*** DATA Section Begins ***
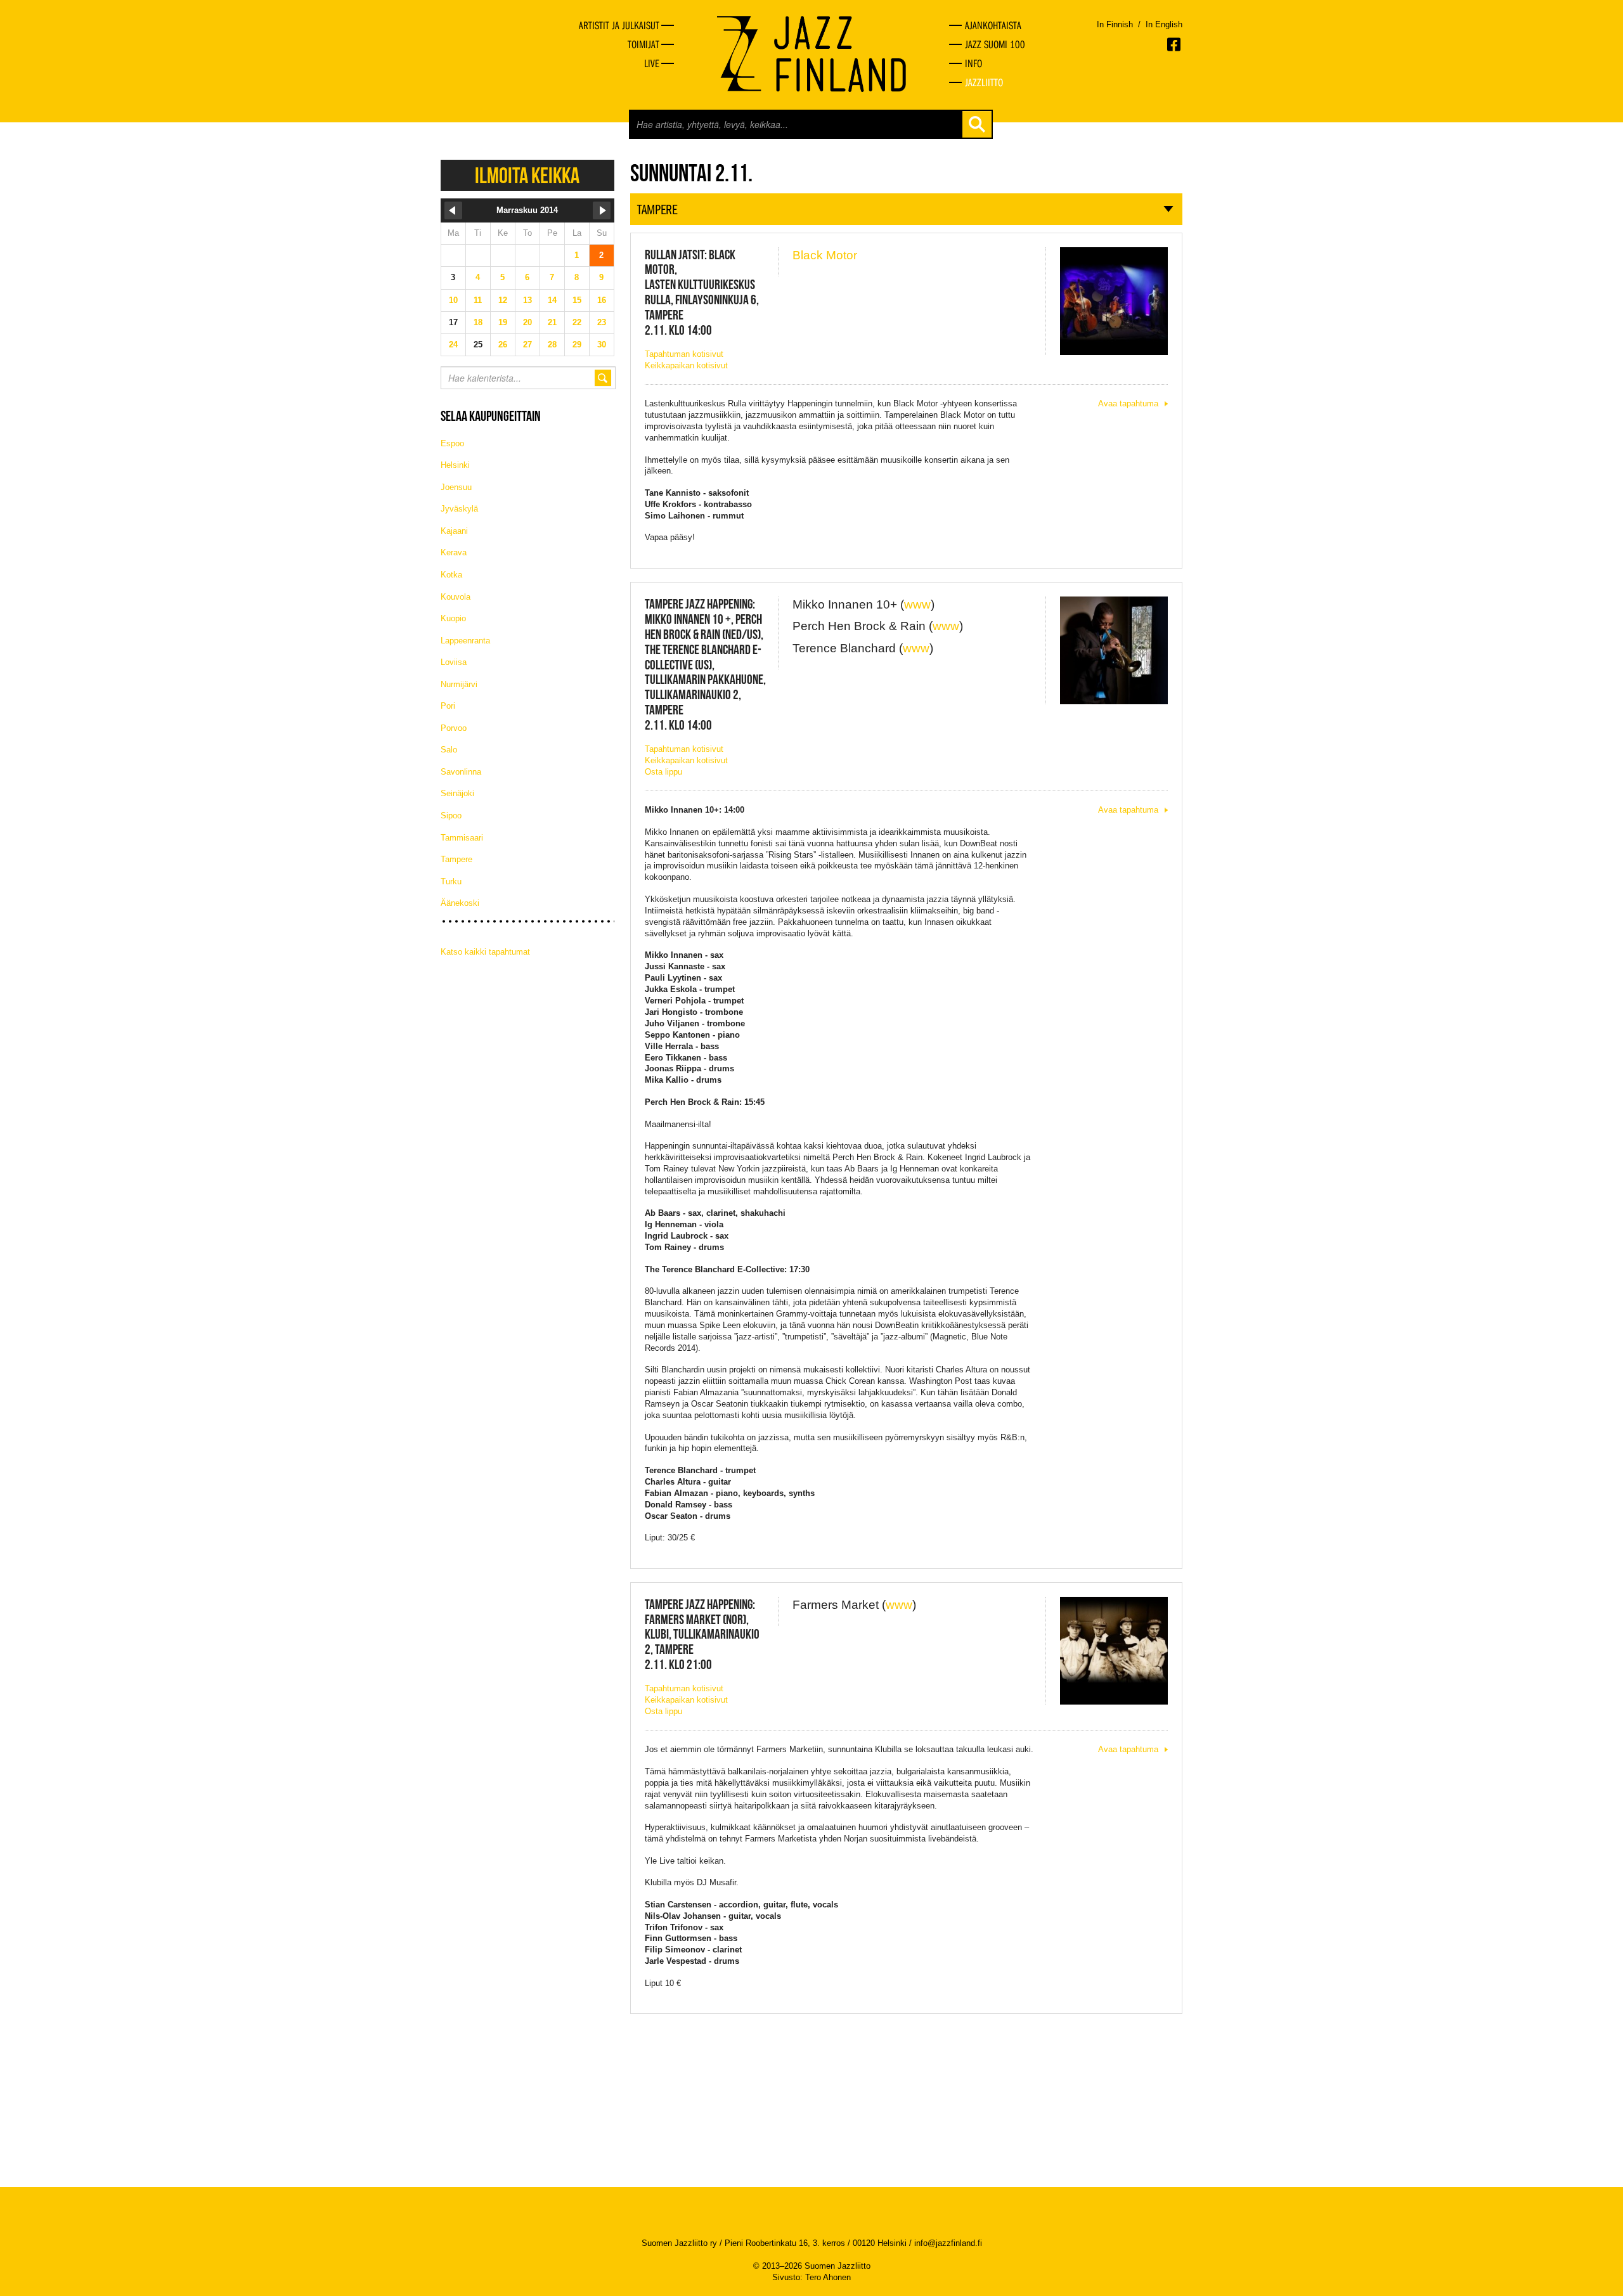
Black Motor (824, 255)
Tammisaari (462, 837)
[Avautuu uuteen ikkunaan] (1174, 44)
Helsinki (455, 465)
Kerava (454, 552)
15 (576, 300)
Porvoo (454, 728)
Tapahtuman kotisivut (684, 354)
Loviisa (454, 662)
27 (527, 344)
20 (527, 322)
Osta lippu (663, 772)
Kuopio (453, 618)
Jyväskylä (459, 508)
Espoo (452, 443)
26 (502, 344)
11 (478, 300)
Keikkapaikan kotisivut (686, 365)
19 (502, 322)
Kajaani (454, 531)
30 (601, 344)
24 (453, 344)
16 (601, 300)
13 (527, 300)
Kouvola (455, 597)
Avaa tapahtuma (1128, 403)
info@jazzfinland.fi (948, 2243)
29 (576, 344)
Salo (449, 749)
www (917, 604)
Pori (448, 706)
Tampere (456, 859)
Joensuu (456, 487)
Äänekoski (460, 903)
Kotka (451, 574)
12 (502, 300)
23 (601, 322)
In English (1164, 24)
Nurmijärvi (459, 684)
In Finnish (1115, 24)
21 (552, 322)
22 (576, 322)
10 (453, 300)
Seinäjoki (457, 793)
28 (552, 344)
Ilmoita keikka (527, 175)
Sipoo (451, 815)
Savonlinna (461, 772)
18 (478, 322)
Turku (451, 881)
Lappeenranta (465, 640)
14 (552, 300)
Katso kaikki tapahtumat (485, 952)
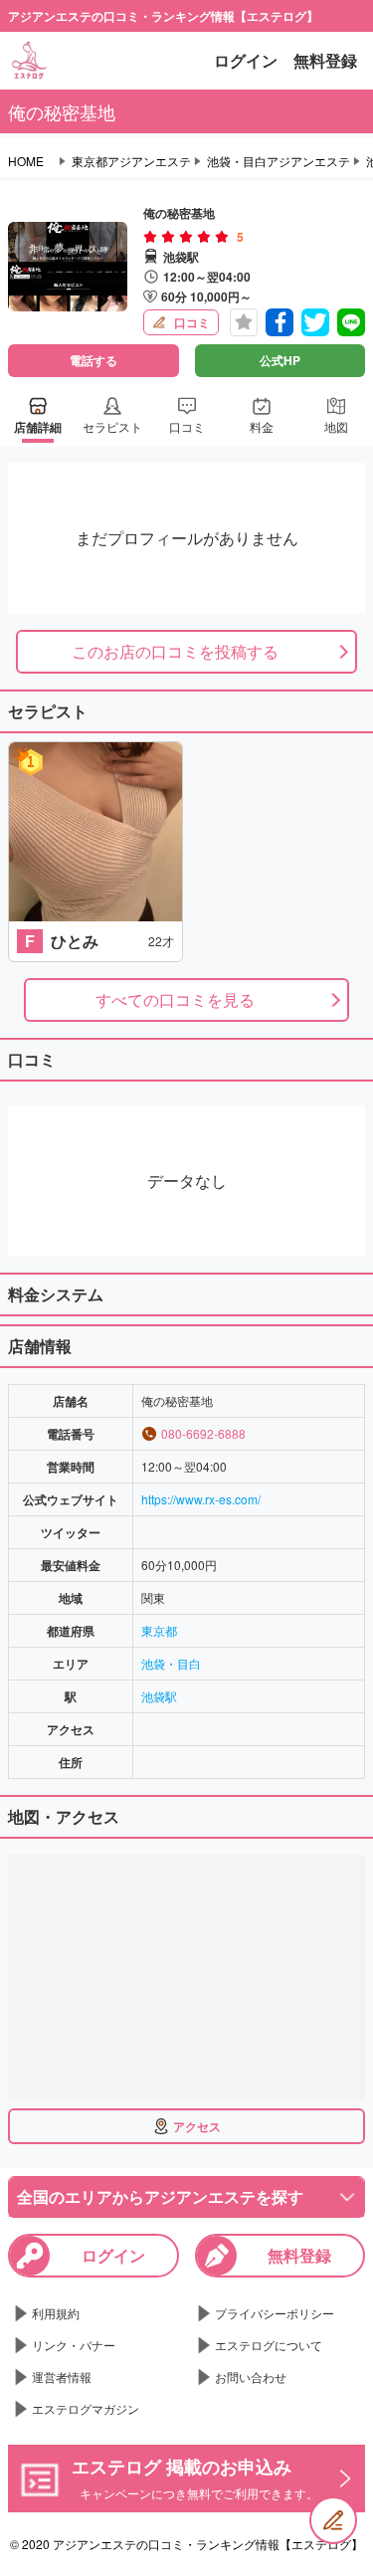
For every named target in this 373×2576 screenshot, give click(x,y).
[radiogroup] (186, 237)
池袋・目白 (171, 1663)
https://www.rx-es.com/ (201, 1498)
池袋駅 (159, 1695)
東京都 (159, 1630)
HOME (26, 161)
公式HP (280, 360)
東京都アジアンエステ (131, 161)
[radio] (152, 237)
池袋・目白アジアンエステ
*** DATA Section Ends ***
Output the line that contains "Nurmijärvi (459, 684)" and every line after it to the end of the records, word for word, leaving out the pictures.

- **RESULT FOR THIS TASK**:
Nurmijärvi (459, 684)
In Finnish (1115, 24)
21 (552, 322)
22 (576, 322)
10 (453, 300)
Seinäjoki (457, 793)
28 (552, 344)
Ilmoita keikka (527, 175)
Sipoo (451, 815)
Savonlinna (461, 772)
18 (478, 322)
Turku (451, 881)
Lappeenranta (465, 640)
14 (552, 300)
Katso kaikki tapahtumat (485, 952)
For every named target in this 373×2576 screenshot, give click(x,y).
[radiogroup] (186, 237)
池袋・目白 (171, 1663)
https://www.rx-es.com/ (201, 1498)
池袋駅 (159, 1695)
東京都 (159, 1630)
HOME (26, 161)
公式HP (280, 360)
東京都アジアンエステ (131, 161)
[radio] (152, 237)
池袋・目白アジアンエステ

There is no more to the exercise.